Concurrent chemo-radiotherapy for locally advanced non-small cell lung cancer using intensity-modulated radiotherapy technique

Document Type : Original Article

Authors

1 Assistant lecturer, clinical oncology and nuclear medicine depart., faculty of medicine, Al-Azhar University

2 Therapeutic Radiology and Nuclear Medicine, Al-Azhar University

3 Assistant professor, chest depart., faculty of medicine, Al-Azhar University

Abstract

Background: major progress in the management of non-small cell lung cancer emerged in the last years. Survival rate markedly improved in locally advanced non-small cell lung cancer with the use of concurrent chemoradiotherapy treatment.

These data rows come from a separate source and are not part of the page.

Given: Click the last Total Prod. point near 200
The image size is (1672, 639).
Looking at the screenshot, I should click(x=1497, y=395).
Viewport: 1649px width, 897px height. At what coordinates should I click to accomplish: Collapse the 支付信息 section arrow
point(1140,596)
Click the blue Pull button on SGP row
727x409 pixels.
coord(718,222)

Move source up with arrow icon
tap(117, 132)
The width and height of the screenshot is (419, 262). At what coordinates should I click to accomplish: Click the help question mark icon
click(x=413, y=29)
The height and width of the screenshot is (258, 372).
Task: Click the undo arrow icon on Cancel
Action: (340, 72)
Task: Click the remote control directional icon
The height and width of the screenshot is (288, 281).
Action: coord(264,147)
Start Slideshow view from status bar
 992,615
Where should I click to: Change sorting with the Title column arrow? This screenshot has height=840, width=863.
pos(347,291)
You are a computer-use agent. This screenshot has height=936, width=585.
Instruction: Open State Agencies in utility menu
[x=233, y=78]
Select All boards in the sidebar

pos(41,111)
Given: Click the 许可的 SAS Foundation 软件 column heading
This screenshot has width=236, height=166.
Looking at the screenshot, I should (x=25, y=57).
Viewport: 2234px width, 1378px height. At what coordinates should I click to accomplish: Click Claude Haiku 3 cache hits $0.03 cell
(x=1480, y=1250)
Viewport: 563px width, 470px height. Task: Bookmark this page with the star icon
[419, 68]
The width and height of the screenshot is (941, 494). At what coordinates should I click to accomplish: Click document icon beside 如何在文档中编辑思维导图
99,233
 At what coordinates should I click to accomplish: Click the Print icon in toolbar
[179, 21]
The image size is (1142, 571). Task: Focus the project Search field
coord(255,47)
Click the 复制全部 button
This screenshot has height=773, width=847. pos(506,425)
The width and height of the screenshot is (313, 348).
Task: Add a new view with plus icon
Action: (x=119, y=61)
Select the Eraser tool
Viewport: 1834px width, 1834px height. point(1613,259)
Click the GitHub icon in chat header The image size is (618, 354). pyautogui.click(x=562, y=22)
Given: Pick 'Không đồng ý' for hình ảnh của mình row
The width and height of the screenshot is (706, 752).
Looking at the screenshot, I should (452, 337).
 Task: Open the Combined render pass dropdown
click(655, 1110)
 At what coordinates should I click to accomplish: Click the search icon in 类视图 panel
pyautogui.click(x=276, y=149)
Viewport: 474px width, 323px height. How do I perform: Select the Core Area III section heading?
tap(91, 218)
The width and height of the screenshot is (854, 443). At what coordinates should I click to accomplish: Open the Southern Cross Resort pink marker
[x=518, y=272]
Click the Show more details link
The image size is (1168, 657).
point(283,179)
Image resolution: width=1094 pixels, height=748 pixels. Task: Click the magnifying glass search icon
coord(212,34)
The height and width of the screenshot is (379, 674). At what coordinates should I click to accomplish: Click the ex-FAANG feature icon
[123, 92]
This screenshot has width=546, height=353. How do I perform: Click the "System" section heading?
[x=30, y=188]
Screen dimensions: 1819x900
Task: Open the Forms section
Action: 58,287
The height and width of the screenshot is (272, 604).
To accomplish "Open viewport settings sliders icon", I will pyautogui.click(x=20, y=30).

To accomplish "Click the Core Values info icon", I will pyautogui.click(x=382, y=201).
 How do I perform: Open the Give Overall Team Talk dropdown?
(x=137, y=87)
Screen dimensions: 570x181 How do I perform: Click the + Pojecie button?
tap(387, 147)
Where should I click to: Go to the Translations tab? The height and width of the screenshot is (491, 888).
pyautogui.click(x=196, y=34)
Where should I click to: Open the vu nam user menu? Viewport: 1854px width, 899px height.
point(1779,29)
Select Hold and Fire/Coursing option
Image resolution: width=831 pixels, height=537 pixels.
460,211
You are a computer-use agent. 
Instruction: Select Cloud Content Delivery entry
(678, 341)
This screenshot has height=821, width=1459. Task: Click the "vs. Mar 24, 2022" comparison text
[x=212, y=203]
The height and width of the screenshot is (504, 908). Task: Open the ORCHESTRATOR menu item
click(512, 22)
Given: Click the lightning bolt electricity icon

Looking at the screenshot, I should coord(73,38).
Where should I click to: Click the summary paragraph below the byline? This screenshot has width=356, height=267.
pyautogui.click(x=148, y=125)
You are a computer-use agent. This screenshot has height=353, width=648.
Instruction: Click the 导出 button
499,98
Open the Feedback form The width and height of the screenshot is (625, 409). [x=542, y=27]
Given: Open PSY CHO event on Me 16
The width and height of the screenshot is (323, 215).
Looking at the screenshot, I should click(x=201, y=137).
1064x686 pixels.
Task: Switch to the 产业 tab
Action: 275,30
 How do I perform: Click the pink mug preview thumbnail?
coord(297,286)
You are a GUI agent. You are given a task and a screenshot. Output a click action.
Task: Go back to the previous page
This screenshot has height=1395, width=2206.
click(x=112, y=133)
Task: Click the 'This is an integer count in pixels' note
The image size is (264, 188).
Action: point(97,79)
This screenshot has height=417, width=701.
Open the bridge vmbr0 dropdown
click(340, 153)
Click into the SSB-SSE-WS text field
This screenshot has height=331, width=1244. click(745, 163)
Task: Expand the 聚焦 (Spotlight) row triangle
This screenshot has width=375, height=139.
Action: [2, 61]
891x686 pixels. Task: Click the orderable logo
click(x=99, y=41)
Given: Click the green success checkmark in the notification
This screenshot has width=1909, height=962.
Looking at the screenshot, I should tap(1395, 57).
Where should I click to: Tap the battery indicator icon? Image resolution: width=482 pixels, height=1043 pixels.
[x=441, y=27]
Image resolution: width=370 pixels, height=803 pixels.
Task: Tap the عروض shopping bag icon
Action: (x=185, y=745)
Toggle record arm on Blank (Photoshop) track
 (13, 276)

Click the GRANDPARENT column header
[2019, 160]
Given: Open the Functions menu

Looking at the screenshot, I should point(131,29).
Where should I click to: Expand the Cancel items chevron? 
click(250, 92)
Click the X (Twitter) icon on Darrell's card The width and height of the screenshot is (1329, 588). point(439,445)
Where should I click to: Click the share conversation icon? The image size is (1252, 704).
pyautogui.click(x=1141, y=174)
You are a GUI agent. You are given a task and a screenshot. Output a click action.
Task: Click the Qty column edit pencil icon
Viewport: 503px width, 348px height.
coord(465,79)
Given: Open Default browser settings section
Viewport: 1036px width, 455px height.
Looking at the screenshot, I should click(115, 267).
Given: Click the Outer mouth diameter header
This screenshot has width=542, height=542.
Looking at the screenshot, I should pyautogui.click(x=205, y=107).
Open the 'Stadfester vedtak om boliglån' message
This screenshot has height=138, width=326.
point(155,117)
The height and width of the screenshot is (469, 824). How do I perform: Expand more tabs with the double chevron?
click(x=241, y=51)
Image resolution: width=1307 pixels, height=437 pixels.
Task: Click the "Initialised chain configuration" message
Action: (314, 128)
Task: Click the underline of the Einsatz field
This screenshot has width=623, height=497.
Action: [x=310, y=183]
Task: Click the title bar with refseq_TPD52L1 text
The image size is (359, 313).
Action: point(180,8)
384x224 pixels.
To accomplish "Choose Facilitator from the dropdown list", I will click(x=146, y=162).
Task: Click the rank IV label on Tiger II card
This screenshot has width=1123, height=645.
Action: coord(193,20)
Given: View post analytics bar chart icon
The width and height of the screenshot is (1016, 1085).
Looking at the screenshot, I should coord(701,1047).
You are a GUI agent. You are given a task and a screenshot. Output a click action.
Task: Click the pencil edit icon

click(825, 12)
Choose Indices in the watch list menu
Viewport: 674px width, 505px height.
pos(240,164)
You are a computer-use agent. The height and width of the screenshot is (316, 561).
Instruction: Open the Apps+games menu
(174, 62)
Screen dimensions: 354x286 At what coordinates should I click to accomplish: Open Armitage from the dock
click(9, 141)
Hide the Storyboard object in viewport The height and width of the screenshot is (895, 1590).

Novel radiation techniques decreased the incidence of toxicity from radiotherapy.
 
Aim of the work: Assess toxicity, local control, progression-free and overall survival resulting from usage of concurrent chemoradiotherapy treatment in locally advanced non-small cell lung cancer using intensity-modulated radiotherapy technique.
 
 
Patient and methods: this study included patients with stage III non-small cell lung cancer, received concurrent chemoradiotherapy using intensity-modulated radiotherapy technique.
 
Results: out of 32 patients included 17 (53.13%) were presented in stage IIIA and 15 (46.87%) in stage IIIB. The commonest histopathological type was non-squamous cell carcinoma, it was detected in 21 patients (65.62%), and squamous cell carcinoma which was detected in 11 patients (34.37%).  Partial response was achieved in 18 (56.25%) patients, 10 (31.25%) patients had stable disease and 4 (12.5%) patients had progressive disease. Median overall survival was 10.2 months, while median progression-free survival was 6.5 months, no patients developed ≥ grade III esophagitis or pneumonitis.
 
Conclusion: concurrent chemoradiotherapy treatment with Paclitaxel – Carboplatin, and intensity-modulated radiotherapy technique is a well-tolerated treatment regimen with acceptable toxicity profile and fair survival in patients with unresectable Stage IIIA-IIIB non-small cell lung cancer.
 
 

Keywords


 


 


Introduction

 

Throughout the world, lung cancer causes (1.7 million) deaths based on the 2018 assessment. 1

 In Egypt, lung cancer accounts for 5%-7% of all cancers. Its incidence increased during the period 1980-2014, from 11.9 to 63.3/100.000 populations for men and 3.7 to 13.8/100.000 populations for women.2

The standard treatment for stage III non-small cell lung cancer (NSCLC) is concurrent chemoradiotherapy (cCRT) treatment as determined by many clinical trials that compared the sequential chemotherapy and radiotherapy, versus concurrent treatment.3,4,5

So radiotherapy treatment has an important role in the management of locally advanced NSCLC.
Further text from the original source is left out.